S-4189-119
Read twice and referred to the Committee on Health, Education, Labor, and Pensions.
Sponsored by Jeanne Shaheen (D-NH)
What it does
This bill would reduce the price of insulin and establish patient protections related to insulin costs. Because the full bill text has not been published beyond its title and short title, the specific mechanisms — such as price caps, manufacturer requirements, insurance mandates, or subsidy structures — are not yet available for review. The bill was introduced in the Senate on March 25, 2026, and has been referred to the Committee on Health, Education, Labor, and Pensions.
Who benefits
The approximately 8.4 million Americans who use insulin would be the primary intended beneficiaries, particularly those who are uninsured or underinsured and currently face high out-of-pocket costs. Patients who ration insulin doses due to cost — estimated at roughly 1 in 4 insulin users in some surveys — could also benefit.

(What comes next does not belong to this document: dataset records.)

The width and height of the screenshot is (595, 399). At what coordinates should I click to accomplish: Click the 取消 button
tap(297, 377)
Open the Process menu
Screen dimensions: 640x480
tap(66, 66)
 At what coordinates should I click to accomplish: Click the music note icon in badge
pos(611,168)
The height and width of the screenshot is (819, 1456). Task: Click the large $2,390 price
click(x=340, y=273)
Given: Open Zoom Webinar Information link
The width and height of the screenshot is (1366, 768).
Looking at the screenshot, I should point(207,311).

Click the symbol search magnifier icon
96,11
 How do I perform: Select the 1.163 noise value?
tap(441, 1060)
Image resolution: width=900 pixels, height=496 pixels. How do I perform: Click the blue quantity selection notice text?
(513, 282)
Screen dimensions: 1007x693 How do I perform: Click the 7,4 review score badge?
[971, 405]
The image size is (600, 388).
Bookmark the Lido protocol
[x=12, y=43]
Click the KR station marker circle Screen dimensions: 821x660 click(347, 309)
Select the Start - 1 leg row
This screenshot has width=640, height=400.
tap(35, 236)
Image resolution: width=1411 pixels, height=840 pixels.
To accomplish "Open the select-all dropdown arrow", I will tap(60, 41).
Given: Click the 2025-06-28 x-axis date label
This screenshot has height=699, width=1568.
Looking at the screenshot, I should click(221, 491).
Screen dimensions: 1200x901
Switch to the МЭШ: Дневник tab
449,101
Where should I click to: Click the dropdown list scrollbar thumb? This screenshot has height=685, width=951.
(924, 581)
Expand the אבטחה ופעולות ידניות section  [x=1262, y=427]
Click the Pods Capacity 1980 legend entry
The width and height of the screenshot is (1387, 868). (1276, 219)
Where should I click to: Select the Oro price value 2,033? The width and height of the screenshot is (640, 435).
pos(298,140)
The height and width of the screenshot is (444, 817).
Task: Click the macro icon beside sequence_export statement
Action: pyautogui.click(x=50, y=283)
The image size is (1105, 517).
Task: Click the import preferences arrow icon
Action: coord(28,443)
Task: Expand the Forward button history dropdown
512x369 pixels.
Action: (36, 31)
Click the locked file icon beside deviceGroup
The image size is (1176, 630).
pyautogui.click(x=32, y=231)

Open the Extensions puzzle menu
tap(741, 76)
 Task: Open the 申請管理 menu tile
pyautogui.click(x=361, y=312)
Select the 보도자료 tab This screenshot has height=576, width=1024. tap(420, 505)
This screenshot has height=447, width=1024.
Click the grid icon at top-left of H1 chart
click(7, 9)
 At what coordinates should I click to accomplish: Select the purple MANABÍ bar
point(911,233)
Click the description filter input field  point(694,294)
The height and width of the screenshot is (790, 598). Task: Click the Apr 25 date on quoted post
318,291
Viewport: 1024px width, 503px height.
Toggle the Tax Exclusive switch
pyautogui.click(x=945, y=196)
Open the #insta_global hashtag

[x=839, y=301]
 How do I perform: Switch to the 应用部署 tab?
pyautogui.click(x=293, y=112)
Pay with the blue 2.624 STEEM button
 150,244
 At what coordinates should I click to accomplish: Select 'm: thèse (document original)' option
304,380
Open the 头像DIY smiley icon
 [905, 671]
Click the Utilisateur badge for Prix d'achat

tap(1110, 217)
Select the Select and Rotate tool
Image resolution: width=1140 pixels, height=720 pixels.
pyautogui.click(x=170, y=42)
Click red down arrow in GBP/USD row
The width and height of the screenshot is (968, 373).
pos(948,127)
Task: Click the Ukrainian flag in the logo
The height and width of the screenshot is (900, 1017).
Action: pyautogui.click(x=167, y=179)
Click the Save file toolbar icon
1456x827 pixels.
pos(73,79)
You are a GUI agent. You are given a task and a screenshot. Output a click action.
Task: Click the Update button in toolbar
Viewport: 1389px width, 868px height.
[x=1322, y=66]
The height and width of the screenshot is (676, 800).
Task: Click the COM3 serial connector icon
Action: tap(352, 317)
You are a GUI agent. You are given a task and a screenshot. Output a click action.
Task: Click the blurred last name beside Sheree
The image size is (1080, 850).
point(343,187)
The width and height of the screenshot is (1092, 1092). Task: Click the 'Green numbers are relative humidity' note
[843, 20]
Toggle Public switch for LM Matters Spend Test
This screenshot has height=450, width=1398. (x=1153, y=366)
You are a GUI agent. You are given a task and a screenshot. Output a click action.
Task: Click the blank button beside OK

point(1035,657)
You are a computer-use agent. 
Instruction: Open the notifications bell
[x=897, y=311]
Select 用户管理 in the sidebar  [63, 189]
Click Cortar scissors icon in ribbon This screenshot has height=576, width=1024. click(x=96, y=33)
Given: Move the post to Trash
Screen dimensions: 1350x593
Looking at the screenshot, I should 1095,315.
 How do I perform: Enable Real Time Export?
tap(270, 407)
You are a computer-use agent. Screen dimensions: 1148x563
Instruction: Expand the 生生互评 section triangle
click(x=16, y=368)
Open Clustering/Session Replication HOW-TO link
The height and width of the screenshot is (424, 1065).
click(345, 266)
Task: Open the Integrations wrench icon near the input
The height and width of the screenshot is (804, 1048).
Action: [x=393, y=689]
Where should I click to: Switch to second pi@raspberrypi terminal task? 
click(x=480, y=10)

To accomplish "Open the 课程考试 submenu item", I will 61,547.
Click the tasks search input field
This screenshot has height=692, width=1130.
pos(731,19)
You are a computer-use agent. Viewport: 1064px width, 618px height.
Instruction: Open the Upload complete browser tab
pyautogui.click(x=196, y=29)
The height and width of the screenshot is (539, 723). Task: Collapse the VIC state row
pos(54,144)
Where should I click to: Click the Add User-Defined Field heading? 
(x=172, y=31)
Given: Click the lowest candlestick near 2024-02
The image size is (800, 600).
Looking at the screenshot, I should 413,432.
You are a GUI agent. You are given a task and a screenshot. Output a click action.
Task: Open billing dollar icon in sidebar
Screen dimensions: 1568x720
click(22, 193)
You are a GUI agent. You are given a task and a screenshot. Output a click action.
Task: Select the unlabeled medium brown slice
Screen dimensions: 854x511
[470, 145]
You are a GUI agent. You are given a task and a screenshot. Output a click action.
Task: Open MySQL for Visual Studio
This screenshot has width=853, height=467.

Depending on the specific mechanism, pharmacies, insurers, or employers could benefit if cost-sharing obligations are redistributed.
Who is hurt
Insulin manufacturers (primarily Eli Lilly, Novo Nordisk, and Sanofi) could face reduced revenue if price caps or negotiated price limits are imposed. Pharmacy benefit managers (PBMs) could lose rebate income if the pricing structure changes. Insurers may face higher administrative costs if new coverage mandates are added. Taxpayers could bear costs if the bill includes federal subsidies or Medicaid/Medicare spending increases.
Supporters argue
Supporters argue that insulin list prices in the United States are roughly 10 times higher than in comparable countries, and that this disparity has no clear justification in manufacturing costs. They contend that patients skipping or rationing insulin — a medically necessary drug with no substitute — represents a preventable public health harm, and that federal intervention is warranted when market forces have demonstrably failed to produce affordable access to a life-sustaining medication.
Opponents argue
Opponents argue that government-imposed price limits on insulin could reduce manufacturers' incentives to invest in next-generation insulin formulations and delivery technologies, ultimately harming patients over the long term. They contend that the root cause of high insulin prices is the opaque rebate system involving PBMs and insurers — not manufacturer list prices alone — and that price controls without structural market changes may shift costs rather than eliminate them, potentially raising insurance premiums for all enrollees.
Constitutional context
Congress has broad authority to regulate pharmaceutical pricing through the Commerce Clause (Art. I, §8, cl. 3), as insulin is a product of interstate commerce. If the bill conditions federal Medicaid or Medicare funding on manufacturer compliance, the Spending Clause coercion limits identified in NFIB v. Sebelius (2012) could be relevant. Post-Loper Bright (2024), any agency rules implementing the bill's provisions would face independent judicial review rather than deferential scrutiny.
Checks and balances
Congress would set the pricing or protection framework; HHS and potentially CMS would implement and enforce regulations; manufacturers or insurers could challenge specific provisions in federal court, with judges now exercising independent statutory interpretation under Loper Bright.
Historical precedent
The Inflation Reduction Act of 2022 capped insulin copayments at $35 per month for Medicare Part D enrollees, representing the most recent directly analogous federal action on insulin pricing.